On June 7, 1329, when the June mornings must have been making his thoughts go back to Bannockburn, the sufferings which the Bruce had borne so bravely came to an end.

"He was, beyond all living men of his day, a valiant knight," says one of the monks who chronicled the history of Scotland in long ago days.

From Cardross he made his last journey, past "the bonny banks of Loch Lomond," and was buried at Dunfermline, under a beautiful marble tomb made in Paris.

Two centuries later, Reformers wrecked the tomb, and in 1819 his body was found, wrapt in mouldering linen shot with gold, and was buried once again with honour.

The promise of the Black Douglas was one that had to be broken.

The heart, in a silver casket, cunningly enamelled, he bore round his neck by a string of silk and gold.

In February 1330 he set sail with a noble company for the Holy Land.

In Spain he stopped, hearing of a war between the Moors of Granada and the Spanish King of Castile. Feeling that, as a true knight, he could not pass on without drawing his sword for God and the right, against the hated Saracen, he halted there.

"Now shame it were," cried good Lord James,

"Shall never be said of me,

That I and mine have turned aside,

From the Cross in jeopardie!

Have down, have down, my merry men all—

Have down unto the plain; We'll let the Scottish lion loose

Within the fields of Spain!"

From the Spaniards he and his knights received a royal welcome.

There were few knights in Europe as famous as the good Lord James—most fearless, and yet most gentle of knights.

One famed Spanish warrior, his face scarred with many an old wound, looked with surprise at the Douglas's smooth brown face.

"Ye have been in so many fights," said he; "how comes this miracle, that you have escaped with never a scar?"

"Praise God," said Douglas, "I always had hands to defend my head."

On August 25, 1330, the Spanish army met the Moors in battle.

The advance was sounded, and the Douglas, mistaking it for a general attack, galloped forward with his men in furious charge.

"Allah! illah! Allah!" came the fierce cry from many Saracen throats.

"A Douglas! a Douglas!" shouted the men of the Border, the chivalry of Bruce's land.

It was a terrible fight. The Scots, with no backing from their Spanish allies, were outnumbered and surrounded by the men who were then the most dangerous fighters on earth.

Even then he might have escaped, but he saw his friend, Sir William St. Clair of Roslin, in danger of his life, and pressed forward to help him. On every side of him were the dark faces of the Saracens; around him his bravest men lay slain.

"Allah! Il!

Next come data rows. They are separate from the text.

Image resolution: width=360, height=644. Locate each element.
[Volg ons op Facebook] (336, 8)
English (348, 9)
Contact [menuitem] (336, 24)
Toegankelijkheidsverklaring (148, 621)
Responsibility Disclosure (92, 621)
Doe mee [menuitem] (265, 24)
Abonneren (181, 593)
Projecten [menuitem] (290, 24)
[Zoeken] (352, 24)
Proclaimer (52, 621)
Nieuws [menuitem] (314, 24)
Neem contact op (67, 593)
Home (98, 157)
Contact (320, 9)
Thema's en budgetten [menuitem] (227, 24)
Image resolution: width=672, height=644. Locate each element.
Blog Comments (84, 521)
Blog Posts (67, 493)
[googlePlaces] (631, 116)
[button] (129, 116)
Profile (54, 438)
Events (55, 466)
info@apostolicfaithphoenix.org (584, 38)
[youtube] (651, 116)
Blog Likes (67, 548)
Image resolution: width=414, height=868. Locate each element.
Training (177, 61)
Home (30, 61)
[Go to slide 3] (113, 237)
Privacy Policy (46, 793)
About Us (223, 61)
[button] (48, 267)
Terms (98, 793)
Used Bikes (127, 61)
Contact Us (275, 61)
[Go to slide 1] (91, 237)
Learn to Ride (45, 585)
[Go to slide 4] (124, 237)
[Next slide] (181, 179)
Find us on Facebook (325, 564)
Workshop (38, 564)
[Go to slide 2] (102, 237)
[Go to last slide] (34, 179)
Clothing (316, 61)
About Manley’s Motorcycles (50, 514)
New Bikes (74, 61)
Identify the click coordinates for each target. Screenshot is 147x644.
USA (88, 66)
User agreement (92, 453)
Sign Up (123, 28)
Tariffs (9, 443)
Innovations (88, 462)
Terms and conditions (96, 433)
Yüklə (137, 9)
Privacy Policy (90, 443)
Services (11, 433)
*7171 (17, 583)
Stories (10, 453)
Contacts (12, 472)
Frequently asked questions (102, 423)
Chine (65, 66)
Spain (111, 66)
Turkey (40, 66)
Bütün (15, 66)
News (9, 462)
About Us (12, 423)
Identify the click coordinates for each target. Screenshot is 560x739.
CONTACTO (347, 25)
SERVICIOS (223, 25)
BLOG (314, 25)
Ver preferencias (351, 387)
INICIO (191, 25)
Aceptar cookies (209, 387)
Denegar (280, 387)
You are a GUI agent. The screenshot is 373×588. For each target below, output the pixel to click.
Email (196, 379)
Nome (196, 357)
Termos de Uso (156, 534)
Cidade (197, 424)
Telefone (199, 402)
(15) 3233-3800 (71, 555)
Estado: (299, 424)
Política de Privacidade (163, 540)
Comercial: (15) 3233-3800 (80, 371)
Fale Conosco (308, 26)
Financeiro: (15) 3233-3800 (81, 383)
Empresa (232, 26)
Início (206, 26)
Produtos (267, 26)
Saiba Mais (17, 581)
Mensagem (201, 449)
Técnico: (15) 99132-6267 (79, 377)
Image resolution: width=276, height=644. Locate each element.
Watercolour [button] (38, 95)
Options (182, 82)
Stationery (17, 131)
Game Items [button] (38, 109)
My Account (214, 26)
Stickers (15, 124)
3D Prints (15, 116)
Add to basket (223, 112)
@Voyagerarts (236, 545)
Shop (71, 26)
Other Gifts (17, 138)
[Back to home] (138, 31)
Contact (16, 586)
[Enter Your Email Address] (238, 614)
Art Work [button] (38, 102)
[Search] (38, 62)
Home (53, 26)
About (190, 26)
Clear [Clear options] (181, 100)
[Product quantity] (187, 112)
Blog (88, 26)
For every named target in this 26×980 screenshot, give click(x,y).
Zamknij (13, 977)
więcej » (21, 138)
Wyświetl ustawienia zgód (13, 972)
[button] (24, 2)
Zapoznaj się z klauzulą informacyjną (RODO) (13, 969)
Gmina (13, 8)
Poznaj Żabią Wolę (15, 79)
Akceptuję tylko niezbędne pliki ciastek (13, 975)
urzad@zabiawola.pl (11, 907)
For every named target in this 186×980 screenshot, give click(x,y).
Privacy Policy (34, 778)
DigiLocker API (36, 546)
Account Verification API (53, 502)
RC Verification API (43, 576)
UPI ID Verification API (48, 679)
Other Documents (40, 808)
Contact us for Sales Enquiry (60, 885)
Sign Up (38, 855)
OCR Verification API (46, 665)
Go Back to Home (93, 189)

Allah!" triumphantly came the war-cry of the bloodthirsty host.

There was for him, as for the Bruce, "no way but death."

Taking the precious casket from his neck, he cast it before him where the fight was fiercest.

"Pass first in fight, as thou wert wont to do! he cried. "Douglas will follow thee or die!"

They found him lying dead on the field, where the slain were thickest, with the heart of the king he loved so well sheltered under his body.

In St. Bride's Church of Douglas the faithful knight now lies at rest.

Where the high altar once stood in Melrose Abbey, close to the murmuring Tweed, which no longer divides foe from foe, but friend from friend, rests the heart of the greatest king that Scotland ever knew.